[Word and item position data]
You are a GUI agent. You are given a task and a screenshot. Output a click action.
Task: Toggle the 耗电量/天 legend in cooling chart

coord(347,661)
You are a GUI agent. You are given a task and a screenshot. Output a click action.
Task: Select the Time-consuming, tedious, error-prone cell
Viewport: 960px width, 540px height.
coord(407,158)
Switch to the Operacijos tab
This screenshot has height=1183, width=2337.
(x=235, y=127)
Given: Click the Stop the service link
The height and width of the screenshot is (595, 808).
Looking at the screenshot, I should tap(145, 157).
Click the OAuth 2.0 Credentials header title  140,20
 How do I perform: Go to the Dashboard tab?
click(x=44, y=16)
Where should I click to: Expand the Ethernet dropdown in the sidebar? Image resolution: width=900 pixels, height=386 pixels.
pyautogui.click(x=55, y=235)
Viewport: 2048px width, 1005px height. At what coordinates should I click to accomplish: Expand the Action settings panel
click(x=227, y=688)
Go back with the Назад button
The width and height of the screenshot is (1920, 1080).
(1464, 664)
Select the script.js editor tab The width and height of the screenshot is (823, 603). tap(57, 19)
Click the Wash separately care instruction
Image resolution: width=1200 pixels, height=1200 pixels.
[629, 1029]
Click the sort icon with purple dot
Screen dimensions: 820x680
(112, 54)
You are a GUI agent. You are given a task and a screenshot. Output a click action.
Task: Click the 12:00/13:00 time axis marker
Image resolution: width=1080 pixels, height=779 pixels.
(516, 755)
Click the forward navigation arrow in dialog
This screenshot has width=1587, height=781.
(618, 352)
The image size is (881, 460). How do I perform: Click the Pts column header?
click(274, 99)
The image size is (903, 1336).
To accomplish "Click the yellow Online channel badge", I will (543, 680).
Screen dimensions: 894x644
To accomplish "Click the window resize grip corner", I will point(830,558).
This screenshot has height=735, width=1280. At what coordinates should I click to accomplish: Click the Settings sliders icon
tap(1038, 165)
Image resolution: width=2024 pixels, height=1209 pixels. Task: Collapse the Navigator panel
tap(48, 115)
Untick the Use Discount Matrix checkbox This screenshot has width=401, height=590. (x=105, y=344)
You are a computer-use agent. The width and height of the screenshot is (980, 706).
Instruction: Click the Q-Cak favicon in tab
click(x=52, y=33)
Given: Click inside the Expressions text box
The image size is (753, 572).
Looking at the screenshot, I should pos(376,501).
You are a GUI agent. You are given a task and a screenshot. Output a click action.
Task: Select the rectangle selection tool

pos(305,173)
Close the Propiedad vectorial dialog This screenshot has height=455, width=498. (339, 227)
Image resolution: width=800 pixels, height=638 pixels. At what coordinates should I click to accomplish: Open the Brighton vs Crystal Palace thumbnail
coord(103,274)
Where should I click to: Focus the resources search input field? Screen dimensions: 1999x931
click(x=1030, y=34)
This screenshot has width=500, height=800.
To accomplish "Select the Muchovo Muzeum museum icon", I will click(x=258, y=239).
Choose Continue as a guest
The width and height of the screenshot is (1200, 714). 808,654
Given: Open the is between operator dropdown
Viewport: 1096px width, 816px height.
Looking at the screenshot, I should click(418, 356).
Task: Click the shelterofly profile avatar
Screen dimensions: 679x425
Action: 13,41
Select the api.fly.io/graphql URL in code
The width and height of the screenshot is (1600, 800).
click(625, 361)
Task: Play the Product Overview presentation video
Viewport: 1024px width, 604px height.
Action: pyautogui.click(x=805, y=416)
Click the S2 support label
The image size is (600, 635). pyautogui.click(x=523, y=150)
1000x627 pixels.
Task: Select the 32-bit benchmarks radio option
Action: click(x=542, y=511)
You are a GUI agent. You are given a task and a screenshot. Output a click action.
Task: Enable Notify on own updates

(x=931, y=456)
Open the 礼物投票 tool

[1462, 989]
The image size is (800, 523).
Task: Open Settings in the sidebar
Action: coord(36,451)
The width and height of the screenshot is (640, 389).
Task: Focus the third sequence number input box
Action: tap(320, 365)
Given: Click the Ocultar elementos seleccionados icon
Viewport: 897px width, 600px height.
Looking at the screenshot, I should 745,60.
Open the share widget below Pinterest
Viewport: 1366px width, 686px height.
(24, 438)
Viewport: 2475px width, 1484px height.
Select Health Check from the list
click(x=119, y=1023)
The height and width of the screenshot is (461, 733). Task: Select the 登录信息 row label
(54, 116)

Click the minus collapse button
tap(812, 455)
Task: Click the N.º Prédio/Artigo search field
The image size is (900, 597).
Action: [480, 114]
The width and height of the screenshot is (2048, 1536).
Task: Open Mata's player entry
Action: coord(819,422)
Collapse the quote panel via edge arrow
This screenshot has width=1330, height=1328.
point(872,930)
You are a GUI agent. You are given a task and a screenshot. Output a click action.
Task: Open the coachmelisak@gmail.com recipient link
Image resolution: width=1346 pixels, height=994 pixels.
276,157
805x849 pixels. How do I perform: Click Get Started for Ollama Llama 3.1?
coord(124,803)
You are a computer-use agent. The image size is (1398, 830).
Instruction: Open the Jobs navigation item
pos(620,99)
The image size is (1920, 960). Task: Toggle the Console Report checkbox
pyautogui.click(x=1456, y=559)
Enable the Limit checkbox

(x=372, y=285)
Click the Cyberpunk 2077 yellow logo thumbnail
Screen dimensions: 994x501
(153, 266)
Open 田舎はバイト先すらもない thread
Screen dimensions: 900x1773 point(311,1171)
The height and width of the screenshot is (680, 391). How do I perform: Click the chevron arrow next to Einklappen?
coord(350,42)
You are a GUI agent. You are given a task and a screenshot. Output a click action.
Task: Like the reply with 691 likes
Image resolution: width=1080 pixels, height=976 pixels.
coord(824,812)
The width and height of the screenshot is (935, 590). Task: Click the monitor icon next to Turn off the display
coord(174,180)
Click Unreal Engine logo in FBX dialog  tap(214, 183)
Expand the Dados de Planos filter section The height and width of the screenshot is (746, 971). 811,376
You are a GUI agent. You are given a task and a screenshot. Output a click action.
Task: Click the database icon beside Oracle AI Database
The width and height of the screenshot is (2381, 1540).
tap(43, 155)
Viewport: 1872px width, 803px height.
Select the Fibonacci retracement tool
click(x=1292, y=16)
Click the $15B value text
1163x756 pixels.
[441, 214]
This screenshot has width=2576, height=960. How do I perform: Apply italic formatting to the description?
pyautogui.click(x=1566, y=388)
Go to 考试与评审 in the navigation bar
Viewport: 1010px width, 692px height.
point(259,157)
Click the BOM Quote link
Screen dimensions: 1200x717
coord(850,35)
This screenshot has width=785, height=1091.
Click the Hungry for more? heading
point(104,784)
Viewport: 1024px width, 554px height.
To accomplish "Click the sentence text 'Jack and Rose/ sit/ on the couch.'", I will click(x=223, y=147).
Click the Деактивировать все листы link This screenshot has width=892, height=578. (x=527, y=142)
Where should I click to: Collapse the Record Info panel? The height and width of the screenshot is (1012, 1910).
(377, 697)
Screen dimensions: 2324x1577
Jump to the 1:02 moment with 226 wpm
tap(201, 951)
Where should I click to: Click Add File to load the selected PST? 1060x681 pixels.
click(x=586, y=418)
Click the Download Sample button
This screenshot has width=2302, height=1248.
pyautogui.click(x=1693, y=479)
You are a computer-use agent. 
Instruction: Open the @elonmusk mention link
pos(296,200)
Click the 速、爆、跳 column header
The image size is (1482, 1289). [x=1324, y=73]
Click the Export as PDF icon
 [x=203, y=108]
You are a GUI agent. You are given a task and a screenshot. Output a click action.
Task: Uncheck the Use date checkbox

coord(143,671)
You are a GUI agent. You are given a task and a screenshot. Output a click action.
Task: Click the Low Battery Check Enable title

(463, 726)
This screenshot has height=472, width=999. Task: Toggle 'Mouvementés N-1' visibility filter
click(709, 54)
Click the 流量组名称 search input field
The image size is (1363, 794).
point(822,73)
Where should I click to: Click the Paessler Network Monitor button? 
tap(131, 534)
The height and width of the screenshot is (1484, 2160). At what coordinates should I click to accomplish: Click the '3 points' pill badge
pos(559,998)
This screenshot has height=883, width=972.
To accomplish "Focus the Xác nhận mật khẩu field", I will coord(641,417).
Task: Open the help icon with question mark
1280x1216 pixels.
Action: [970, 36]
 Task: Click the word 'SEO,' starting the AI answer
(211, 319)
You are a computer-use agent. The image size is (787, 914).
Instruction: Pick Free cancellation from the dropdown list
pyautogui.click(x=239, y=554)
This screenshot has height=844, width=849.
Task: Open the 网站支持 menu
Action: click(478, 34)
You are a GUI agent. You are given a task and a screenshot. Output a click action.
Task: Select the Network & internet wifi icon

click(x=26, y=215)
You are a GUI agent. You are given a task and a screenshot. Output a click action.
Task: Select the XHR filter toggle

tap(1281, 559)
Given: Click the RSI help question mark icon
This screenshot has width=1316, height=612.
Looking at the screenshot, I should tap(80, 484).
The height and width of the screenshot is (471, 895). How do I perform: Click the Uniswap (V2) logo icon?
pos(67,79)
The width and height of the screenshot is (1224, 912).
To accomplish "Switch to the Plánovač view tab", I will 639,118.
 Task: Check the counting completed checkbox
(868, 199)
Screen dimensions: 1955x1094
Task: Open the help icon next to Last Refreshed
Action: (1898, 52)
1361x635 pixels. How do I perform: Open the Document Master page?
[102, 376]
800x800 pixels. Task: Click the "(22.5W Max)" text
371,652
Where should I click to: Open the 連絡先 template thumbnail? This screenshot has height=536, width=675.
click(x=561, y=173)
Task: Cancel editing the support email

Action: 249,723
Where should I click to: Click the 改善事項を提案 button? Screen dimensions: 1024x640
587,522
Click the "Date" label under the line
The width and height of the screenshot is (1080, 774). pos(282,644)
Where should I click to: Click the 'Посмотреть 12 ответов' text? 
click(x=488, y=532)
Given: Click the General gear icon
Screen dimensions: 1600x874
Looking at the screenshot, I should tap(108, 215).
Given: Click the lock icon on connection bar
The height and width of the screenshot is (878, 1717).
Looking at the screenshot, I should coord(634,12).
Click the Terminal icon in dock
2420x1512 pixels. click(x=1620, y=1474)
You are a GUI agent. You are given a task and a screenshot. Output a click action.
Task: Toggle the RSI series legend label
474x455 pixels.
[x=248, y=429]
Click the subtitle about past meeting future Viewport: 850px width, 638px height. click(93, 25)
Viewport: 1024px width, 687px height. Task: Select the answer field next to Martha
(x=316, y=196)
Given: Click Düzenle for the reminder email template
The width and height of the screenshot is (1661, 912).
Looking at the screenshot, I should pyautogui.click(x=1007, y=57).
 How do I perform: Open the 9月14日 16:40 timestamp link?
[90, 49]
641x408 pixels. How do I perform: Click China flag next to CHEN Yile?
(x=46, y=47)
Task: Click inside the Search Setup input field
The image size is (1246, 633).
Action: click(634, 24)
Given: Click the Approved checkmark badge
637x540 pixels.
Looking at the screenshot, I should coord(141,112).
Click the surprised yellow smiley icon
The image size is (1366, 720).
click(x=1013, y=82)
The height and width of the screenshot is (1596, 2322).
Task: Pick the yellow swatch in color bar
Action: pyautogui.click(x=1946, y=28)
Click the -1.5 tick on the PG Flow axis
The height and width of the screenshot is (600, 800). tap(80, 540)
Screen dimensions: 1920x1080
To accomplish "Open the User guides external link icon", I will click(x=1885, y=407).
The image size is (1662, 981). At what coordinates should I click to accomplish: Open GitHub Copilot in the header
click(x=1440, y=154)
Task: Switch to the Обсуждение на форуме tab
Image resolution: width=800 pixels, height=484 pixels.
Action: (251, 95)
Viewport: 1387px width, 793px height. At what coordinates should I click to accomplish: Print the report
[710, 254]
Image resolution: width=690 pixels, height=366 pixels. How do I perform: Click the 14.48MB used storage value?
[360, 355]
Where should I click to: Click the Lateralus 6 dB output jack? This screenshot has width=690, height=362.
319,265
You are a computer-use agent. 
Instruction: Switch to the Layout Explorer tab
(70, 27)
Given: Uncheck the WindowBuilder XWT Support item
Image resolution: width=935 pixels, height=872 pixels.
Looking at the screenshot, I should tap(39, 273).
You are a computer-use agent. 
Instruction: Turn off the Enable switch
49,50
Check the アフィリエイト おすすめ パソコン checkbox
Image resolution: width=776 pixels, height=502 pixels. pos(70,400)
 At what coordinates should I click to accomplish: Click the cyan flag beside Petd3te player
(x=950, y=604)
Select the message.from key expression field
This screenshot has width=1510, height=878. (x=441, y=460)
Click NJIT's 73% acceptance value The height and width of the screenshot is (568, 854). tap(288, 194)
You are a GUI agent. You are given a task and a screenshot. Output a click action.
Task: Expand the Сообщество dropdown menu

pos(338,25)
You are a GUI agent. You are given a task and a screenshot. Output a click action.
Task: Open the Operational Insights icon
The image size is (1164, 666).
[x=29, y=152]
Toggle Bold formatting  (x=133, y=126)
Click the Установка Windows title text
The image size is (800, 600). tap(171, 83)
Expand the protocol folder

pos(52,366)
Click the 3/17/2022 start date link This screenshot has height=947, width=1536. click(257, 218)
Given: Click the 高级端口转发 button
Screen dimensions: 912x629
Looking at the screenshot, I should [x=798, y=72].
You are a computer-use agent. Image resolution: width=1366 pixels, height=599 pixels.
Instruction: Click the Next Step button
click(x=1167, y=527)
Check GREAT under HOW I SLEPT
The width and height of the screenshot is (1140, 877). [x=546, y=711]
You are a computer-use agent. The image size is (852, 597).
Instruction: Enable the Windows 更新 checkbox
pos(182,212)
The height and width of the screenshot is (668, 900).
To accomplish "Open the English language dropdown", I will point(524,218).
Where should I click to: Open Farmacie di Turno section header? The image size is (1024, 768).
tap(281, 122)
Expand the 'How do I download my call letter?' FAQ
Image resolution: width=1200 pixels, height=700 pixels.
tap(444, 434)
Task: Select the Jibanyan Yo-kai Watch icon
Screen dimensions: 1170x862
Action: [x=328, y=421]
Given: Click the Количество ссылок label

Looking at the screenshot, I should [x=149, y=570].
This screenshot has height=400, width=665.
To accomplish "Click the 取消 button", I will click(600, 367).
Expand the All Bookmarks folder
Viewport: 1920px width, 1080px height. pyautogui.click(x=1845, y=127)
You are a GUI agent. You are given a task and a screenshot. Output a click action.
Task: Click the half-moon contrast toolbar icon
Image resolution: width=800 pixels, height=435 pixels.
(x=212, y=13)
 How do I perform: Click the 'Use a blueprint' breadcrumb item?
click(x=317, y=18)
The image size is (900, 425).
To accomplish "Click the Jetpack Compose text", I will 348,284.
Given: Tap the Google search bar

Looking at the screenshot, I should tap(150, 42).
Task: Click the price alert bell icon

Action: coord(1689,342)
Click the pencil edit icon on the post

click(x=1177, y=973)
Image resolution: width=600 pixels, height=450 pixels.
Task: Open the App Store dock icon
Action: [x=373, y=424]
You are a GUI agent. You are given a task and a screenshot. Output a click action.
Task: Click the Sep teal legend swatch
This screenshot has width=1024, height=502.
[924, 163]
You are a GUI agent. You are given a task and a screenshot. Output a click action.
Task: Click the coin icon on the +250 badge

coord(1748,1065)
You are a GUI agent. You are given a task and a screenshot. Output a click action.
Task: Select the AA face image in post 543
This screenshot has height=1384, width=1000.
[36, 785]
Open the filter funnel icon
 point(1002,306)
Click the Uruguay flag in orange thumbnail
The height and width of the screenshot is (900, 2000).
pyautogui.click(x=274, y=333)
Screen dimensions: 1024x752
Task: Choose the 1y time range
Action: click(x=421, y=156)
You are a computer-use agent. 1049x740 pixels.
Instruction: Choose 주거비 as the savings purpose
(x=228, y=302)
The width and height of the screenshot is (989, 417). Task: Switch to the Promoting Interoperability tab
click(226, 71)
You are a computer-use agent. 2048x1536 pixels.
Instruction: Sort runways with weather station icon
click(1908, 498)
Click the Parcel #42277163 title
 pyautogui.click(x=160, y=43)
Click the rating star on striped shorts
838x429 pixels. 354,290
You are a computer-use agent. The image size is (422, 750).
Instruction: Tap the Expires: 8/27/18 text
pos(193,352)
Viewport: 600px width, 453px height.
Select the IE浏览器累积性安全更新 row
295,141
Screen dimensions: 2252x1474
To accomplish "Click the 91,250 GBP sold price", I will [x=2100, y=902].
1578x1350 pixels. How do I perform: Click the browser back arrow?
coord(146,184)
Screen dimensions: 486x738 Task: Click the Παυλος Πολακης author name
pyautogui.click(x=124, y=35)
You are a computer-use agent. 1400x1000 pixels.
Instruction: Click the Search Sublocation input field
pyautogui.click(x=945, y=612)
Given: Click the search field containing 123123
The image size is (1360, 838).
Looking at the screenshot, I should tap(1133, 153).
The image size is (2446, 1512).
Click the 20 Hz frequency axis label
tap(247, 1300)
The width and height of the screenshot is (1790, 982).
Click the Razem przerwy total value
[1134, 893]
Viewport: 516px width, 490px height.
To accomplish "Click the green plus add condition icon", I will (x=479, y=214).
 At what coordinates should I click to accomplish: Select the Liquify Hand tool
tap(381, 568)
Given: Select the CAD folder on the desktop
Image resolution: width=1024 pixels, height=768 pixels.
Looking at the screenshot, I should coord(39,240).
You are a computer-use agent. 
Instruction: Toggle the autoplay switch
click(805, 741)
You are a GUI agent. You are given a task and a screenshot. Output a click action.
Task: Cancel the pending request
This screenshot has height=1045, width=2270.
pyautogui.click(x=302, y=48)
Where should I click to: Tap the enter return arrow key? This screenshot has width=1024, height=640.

Your instructions -> Copy out the listing verbatim, beginning at the line that contains "Click the 速、爆、跳 column header" and stopping after the line that contains "coord(143,671)".

Exercise result ->
Click the 速、爆、跳 column header
The image size is (1482, 1289). [x=1324, y=73]
Click the Export as PDF icon
 [x=203, y=108]
You are a GUI agent. You are given a task and a screenshot. Output a click action.
Task: Uncheck the Use date checkbox

coord(143,671)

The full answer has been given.